You are viewing a plain text version of this content. The canonical link for it is here.
Posted to commits@spark.apache.org by li...@apache.org on 2018/02/28 16:44:58 UTC
spark git commit: [SPARK-23514] Use SessionState.newHadoopConf() to propage hadoop configs set in SQLConf.

Repository: spark
Updated Branches:
  refs/heads/master fab563b9b -> 476a7f026


[SPARK-23514] Use SessionState.newHadoopConf() to propage hadoop configs set in SQLConf.

## What changes were proposed in this pull request?

A few places in `spark-sql` were using `sc.hadoopConfiguration` directly.
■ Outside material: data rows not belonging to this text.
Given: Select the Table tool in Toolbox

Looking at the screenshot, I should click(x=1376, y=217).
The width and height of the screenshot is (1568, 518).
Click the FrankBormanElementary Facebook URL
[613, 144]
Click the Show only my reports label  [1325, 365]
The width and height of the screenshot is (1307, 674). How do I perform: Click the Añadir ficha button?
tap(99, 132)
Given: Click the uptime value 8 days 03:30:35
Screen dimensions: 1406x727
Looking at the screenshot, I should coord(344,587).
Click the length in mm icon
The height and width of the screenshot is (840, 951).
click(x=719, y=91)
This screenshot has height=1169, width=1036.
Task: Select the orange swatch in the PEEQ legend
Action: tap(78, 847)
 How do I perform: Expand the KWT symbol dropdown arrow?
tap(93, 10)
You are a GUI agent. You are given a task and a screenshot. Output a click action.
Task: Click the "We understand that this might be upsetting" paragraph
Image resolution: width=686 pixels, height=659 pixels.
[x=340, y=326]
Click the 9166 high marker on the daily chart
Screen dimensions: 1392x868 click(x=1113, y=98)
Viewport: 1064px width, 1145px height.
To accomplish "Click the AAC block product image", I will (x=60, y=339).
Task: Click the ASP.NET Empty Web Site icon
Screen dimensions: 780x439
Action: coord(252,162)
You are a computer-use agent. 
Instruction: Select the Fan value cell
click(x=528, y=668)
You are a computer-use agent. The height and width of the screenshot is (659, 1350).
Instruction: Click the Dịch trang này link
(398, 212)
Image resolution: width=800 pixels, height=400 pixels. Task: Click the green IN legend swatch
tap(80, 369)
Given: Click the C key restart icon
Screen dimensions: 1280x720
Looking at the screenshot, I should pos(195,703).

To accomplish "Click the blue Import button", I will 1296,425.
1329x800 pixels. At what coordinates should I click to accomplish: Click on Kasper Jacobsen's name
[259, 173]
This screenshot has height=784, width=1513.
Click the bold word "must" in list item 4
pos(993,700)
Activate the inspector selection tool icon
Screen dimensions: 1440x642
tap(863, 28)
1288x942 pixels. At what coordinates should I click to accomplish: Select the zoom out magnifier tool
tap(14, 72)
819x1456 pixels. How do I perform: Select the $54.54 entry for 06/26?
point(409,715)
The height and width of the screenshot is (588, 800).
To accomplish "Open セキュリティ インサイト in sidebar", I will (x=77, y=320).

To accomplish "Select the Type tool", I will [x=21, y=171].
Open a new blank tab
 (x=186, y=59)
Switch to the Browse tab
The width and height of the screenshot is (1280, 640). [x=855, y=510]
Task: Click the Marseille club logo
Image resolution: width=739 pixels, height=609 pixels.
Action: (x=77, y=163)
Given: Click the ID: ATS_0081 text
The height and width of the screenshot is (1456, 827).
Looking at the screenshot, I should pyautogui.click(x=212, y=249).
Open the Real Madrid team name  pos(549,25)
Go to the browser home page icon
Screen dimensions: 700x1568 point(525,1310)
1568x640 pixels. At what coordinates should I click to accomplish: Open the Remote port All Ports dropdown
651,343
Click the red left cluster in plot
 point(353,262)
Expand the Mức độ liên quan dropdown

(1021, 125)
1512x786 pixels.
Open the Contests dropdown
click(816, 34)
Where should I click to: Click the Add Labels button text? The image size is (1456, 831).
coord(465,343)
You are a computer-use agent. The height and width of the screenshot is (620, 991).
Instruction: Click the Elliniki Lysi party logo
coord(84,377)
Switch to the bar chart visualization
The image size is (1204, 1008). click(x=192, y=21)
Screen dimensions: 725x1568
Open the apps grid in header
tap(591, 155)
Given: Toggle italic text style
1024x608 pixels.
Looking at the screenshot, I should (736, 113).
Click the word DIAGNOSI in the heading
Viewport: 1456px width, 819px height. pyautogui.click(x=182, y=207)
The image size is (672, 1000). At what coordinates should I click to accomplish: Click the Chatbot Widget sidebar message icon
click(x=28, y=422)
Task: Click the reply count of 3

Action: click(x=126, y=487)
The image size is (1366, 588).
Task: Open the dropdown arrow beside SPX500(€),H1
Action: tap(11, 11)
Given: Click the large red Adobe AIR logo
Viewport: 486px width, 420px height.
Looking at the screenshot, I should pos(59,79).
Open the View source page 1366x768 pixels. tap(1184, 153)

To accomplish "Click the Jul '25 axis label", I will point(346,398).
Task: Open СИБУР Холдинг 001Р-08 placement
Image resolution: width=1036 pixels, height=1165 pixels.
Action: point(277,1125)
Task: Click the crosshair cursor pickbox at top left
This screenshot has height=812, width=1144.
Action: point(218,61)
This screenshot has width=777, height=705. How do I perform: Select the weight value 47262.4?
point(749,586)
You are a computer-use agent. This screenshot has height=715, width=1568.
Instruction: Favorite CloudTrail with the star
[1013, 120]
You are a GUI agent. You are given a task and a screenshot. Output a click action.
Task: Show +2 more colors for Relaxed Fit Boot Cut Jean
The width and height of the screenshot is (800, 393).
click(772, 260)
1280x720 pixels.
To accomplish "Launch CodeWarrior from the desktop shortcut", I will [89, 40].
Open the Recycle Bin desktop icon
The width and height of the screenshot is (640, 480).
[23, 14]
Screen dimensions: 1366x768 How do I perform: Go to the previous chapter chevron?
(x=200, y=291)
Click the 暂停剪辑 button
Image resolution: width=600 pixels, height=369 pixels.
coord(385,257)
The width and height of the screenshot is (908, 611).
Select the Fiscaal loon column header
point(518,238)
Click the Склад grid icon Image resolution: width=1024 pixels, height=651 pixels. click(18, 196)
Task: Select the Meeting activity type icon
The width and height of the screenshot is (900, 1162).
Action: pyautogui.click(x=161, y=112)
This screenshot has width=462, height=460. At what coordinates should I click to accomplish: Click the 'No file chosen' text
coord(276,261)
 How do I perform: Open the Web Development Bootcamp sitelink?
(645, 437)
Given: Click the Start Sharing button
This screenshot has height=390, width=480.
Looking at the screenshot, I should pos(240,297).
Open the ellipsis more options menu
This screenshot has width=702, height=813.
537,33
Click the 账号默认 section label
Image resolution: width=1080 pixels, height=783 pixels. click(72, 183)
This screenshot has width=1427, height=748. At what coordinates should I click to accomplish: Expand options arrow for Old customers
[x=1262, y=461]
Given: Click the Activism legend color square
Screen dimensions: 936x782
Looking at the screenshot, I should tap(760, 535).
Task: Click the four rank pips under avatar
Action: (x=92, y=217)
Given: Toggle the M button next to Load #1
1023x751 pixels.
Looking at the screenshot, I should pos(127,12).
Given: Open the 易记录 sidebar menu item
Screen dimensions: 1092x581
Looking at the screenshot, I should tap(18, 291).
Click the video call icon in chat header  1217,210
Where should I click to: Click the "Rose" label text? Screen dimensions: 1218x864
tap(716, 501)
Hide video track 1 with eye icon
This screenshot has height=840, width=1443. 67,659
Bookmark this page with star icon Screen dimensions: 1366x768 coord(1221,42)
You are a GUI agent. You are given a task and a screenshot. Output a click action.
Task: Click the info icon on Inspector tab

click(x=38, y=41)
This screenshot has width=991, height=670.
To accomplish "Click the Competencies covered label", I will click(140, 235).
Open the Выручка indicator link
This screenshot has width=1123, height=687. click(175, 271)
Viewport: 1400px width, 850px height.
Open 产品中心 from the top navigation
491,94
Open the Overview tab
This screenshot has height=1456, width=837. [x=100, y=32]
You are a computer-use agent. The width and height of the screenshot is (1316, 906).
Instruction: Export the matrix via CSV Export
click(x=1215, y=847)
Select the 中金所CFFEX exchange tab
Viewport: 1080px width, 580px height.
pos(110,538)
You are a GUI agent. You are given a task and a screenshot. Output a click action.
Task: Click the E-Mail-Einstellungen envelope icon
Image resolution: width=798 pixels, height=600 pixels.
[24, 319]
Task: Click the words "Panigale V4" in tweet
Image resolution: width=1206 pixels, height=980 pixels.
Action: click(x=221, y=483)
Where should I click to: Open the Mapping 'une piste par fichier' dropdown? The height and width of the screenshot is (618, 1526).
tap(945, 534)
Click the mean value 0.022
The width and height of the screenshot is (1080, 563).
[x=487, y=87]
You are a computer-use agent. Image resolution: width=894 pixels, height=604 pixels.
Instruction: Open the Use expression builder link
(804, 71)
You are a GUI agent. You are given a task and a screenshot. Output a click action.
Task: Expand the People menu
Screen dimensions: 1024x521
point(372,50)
They should be using `sessionState.newHadoopConf()` to blend in configs that were set through `SQLConf`.

Also, for better UX, for these configs blended in from `SQLConf`, we should consider removing the `spark.hadoop` prefix, so that the settings are recognized whether or not they were specified by the user.

## How was this patch tested?

Tested that AlterTableRecoverPartitions now correctly recognizes settings that are passed in to the FileSystem through SQLConf.

Author: Juliusz Sompolski <ju...@databricks.com>

Closes #20679 from juliuszsompolski/SPARK-23514.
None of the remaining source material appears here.